Good news from the homeland, for a change: it looks as if the government may be forced to recant on the madness of privatising the handling of prisoners.
It's telling, I think, that when I was a kid, if someone used the phrase "the prison service", they'd mean "service" as in "to one's country" - like military service, or - no, actually that's the only example I can think of where the meaning of the word is still reasonably close to what it was pre-Thatcher. Nowadays, it means "service" as in "service industry", as in "we may not create any actual output but we're no less commercial for that". Or to put it another way, "our business is modelled on the proud tradition of the world's oldest profession".
I was a firm believer in privatisation in the 80s. Unquestionably it was the right thing to do with manufacturing and mining industries, and with real services (defined as "things that I can be billed for personally, like telecoms or banking or travel"). But some "services" have a fundamentally different character. Policing, prisons, poor relief, public health, justice, fire and medical services, even politicians - these are "public services" that need to be paid for collectively, because any other system lends itself either to gross inequity, or the worst sort of corruption.
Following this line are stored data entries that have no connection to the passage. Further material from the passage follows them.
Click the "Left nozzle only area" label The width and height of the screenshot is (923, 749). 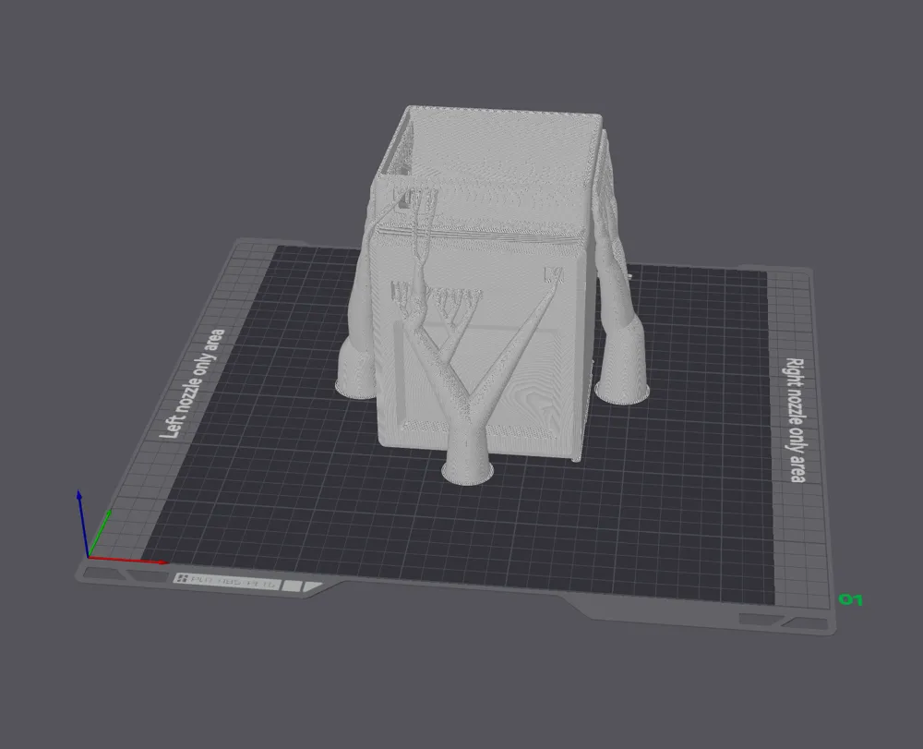193,382
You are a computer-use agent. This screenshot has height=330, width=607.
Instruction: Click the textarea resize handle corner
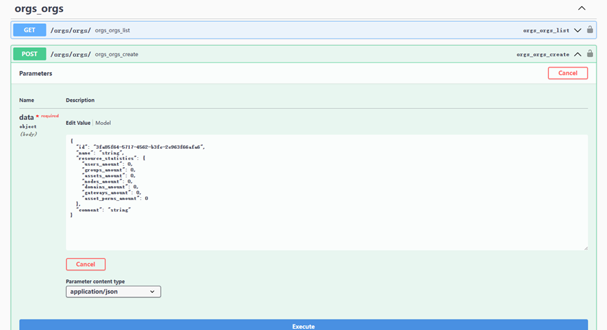coord(585,247)
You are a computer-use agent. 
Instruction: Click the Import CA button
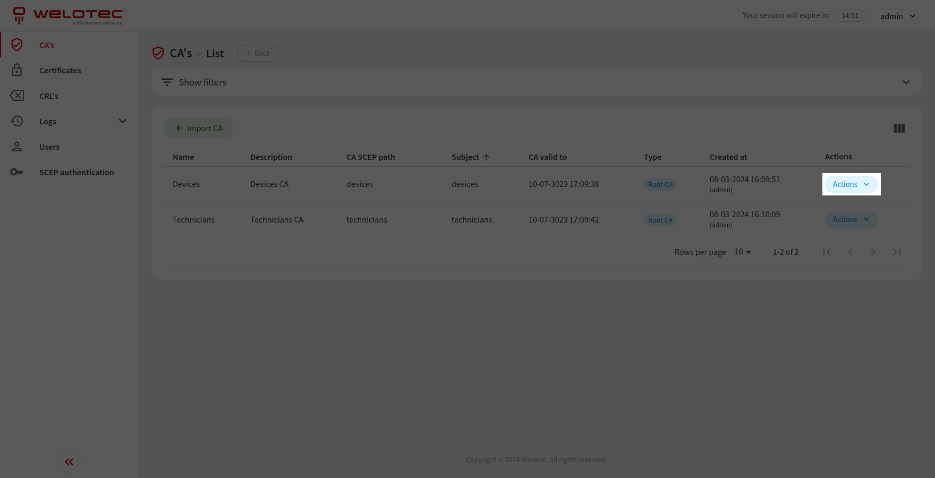(x=199, y=128)

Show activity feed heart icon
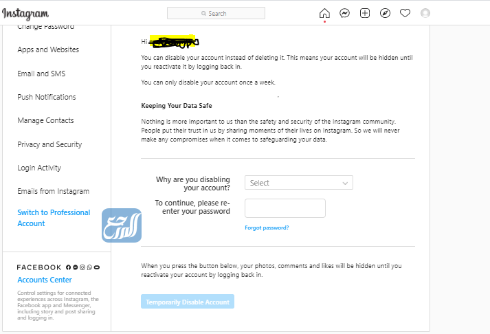[x=405, y=13]
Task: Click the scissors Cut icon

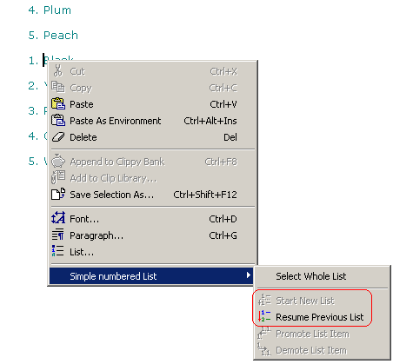Action: 58,70
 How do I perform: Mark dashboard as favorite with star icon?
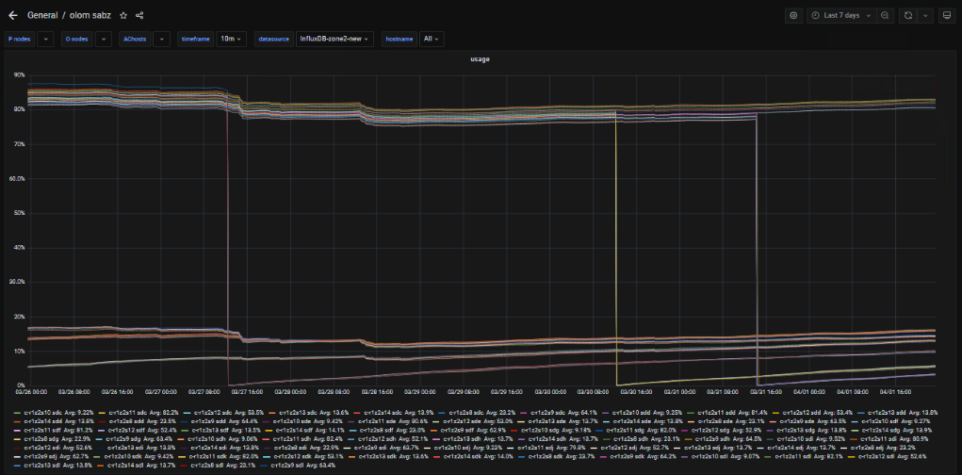(123, 15)
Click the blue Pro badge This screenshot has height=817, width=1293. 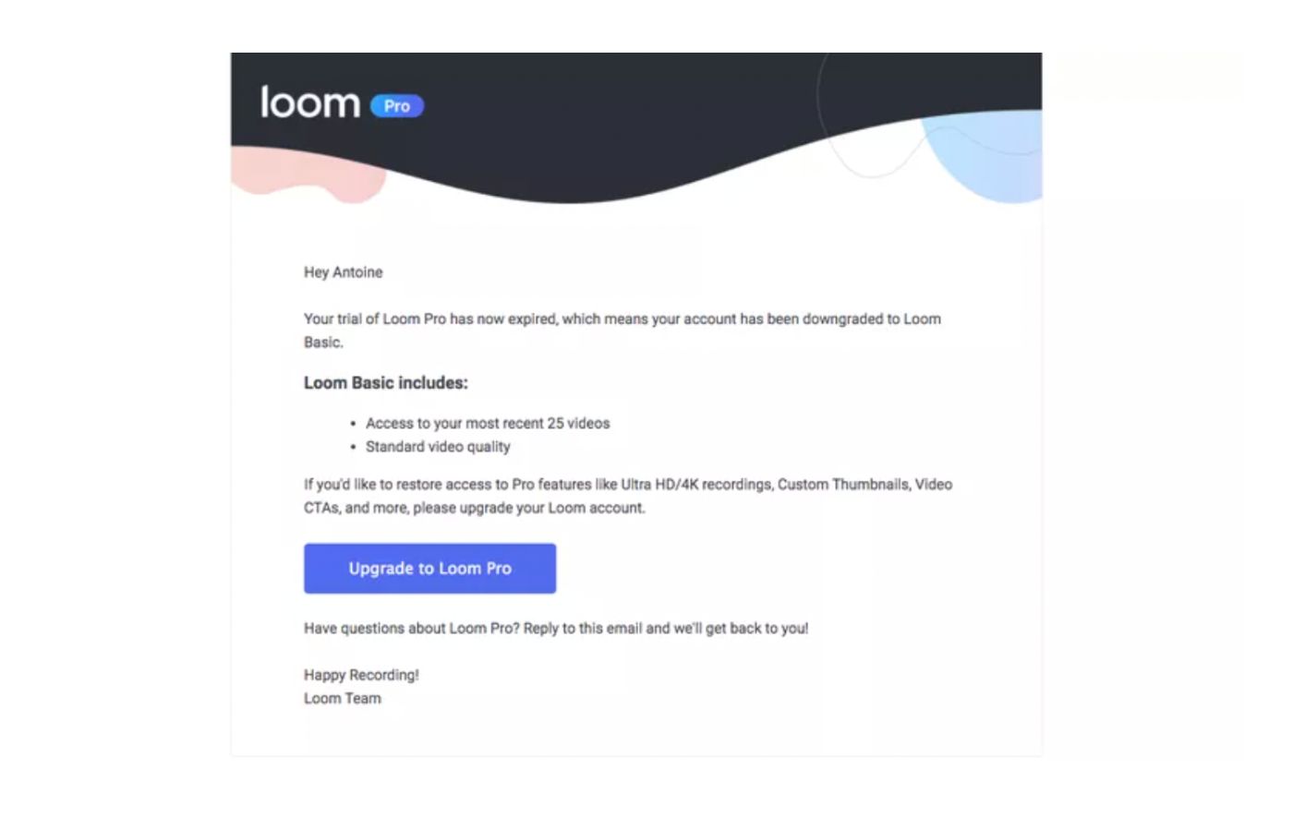(x=397, y=106)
Of course corruption happens in non-privatised services too. However, it seems to me that it happens more, since the word "service" got divorced from "public" and shacked up with that slut "industry". That may be just a perception based on reporting/exposure, but if so it's a very widely shared perception.
The difference is that a service that is "public" can, in principle, be cleaned up. Given sufficient political will (read: outrage or scandal), you can appoint a new chief with the skills and determination to root out this sort of abuse. It doesn't happen often, and when it does, it doesn't generally last all that long.
But in a "service industry", the very concept of such "cleaning" makes no sense. When all incentives, both benefits and penalties, are expressed in terms of money, it follows that anything you can do to get more money is, by definition, not wrong. In these cases, moral bankruptcy isn't a failure or a collapse of anything - it's the baseline assumption of the system.
2 comments:
I beg to differ. Do you seriously think that our big famous public broadcasting service, the BBC can be cleaned up? Or for that matter, despite some attempts, our MP's outrageous level of pay and expense claims, to mention just a couple.
Do you imagine MPs would be more honest if they weren't paid by the public purse? We tried that for several hundred years. It was changed because the old system was so manifestly corrupt that even the King was willing to co-operate in dismantling it.
As for the BBC - it absolutely could be cleaned up, if there was the political will to do it. That would require, most of all, a consensus on what "cleaning up" actually means in their case. At present, despite various scandals, I don't see any evidence - nor any consensus, even among their harshest critics - of widespread fraud or abuse of their position.